BEGIN

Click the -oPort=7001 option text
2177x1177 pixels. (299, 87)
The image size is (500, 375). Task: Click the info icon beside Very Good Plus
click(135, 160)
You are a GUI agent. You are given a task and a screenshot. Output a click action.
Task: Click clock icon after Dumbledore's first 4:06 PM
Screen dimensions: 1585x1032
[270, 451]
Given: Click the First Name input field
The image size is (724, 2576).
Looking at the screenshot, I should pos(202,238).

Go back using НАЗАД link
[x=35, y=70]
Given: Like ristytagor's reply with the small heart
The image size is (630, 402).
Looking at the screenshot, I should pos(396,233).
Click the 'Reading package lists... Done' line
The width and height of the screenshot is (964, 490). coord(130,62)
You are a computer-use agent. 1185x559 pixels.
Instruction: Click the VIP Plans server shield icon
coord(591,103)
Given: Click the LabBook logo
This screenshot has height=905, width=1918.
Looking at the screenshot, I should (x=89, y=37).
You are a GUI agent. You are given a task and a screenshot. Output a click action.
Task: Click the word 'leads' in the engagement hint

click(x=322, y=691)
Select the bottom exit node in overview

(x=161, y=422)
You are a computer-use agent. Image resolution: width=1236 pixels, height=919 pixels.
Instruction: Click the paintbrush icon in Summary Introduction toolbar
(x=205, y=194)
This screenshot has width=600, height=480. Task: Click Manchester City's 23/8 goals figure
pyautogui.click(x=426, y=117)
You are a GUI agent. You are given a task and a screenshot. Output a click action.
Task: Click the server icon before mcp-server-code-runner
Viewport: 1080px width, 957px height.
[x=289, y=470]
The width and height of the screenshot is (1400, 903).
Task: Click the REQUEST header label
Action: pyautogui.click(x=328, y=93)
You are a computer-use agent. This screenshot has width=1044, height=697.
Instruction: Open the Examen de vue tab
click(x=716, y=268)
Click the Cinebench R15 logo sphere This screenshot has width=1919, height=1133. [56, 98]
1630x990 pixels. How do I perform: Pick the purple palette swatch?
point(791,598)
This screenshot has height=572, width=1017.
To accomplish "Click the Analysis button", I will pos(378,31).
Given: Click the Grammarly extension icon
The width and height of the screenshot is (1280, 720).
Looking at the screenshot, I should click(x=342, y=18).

END

*EXERCISE DETAILS:* Write out the entries above word for word.

*RESULT OF THIS EXERCISE:*
Click the -oPort=7001 option text
2177x1177 pixels. (299, 87)
The image size is (500, 375). Task: Click the info icon beside Very Good Plus
click(135, 160)
You are a GUI agent. You are given a task and a screenshot. Output a click action.
Task: Click clock icon after Dumbledore's first 4:06 PM
Screen dimensions: 1585x1032
[270, 451]
Given: Click the First Name input field
The image size is (724, 2576).
Looking at the screenshot, I should pos(202,238).

Go back using НАЗАД link
[x=35, y=70]
Given: Like ristytagor's reply with the small heart
The image size is (630, 402).
Looking at the screenshot, I should pos(396,233).
Click the 'Reading package lists... Done' line
The width and height of the screenshot is (964, 490). coord(130,62)
You are a computer-use agent. 1185x559 pixels.
Instruction: Click the VIP Plans server shield icon
coord(591,103)
Given: Click the LabBook logo
This screenshot has height=905, width=1918.
Looking at the screenshot, I should (x=89, y=37).
You are a GUI agent. You are given a task and a screenshot. Output a click action.
Task: Click the word 'leads' in the engagement hint

click(x=322, y=691)
Select the bottom exit node in overview

(x=161, y=422)
You are a computer-use agent. Image resolution: width=1236 pixels, height=919 pixels.
Instruction: Click the paintbrush icon in Summary Introduction toolbar
(x=205, y=194)
This screenshot has width=600, height=480. Task: Click Manchester City's 23/8 goals figure
pyautogui.click(x=426, y=117)
You are a GUI agent. You are given a task and a screenshot. Output a click action.
Task: Click the server icon before mcp-server-code-runner
Viewport: 1080px width, 957px height.
[x=289, y=470]
The width and height of the screenshot is (1400, 903).
Task: Click the REQUEST header label
Action: pyautogui.click(x=328, y=93)
You are a computer-use agent. This screenshot has width=1044, height=697.
Instruction: Open the Examen de vue tab
click(x=716, y=268)
Click the Cinebench R15 logo sphere This screenshot has width=1919, height=1133. [56, 98]
1630x990 pixels. How do I perform: Pick the purple palette swatch?
point(791,598)
This screenshot has height=572, width=1017.
To accomplish "Click the Analysis button", I will pos(378,31).
Given: Click the Grammarly extension icon
The width and height of the screenshot is (1280, 720).
Looking at the screenshot, I should click(x=342, y=18).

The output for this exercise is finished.